Flaws in New York regulator’s BitLicense operation prompt action

A new report by the New York State Comptroller has found significant inadequacies in the New York Department of Financial Services’ (NYDFS) BitLicense operations, suggesting the regulator hasn’t conducted due diligence when it comes to crypto firms.

To conduct cryptocurrency business in New York, companies need to apply for either a BitLicense or a charter under local banking law. However, a lengthy investigation has found only “limited assurance” that the NYDFS is properly performing its duties in supervising and granting these BitLicense applications.

The office of New York State Comptroller Thomas DiNapoli said on Monday that NYDFS could provide no evidence that it was actually reviewing applicants’ tax obligations. Significant lags were found in the time between information submissions and approvals; in one reviewed instance, it took the NYDFS four years to grant an application after a company submitted documents.
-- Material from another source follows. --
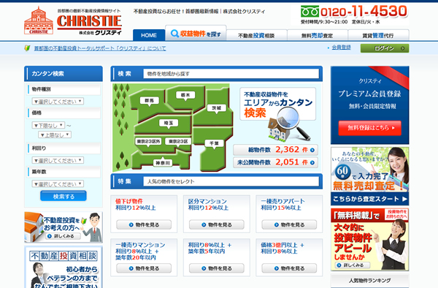This screenshot has height=288, width=438.
Task: Click 無料登録はこちら red button
Action: tap(370, 128)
This wide gap has created possibilities that the NYDFS is granting BitLicenses based on outdated information, the report stated.

NYDFS has also failed to enforce proper fingerprinting processes and has not ensured that crypto firms disclose financial reports — an essential step used to determine whether an applicant conducts sound business.

Read more: New York crypto firms will soon pay for their own regulation, just like banks

DiNapoli included several key recommendations for the regulator to improve its BitLicense management. These include developing and implementing better procedures, policies, and safety standards, as well as thoroughly documenting actions taken for an application.

The comptroller’s report looked as far back as 2018 and sampled eight licensees out of 32, which includes Coinbase, Gemini, Paxos, Circle, and PayPal. In response to the reports, the NYDFS has said it has already taken steps to fine-tune its processes.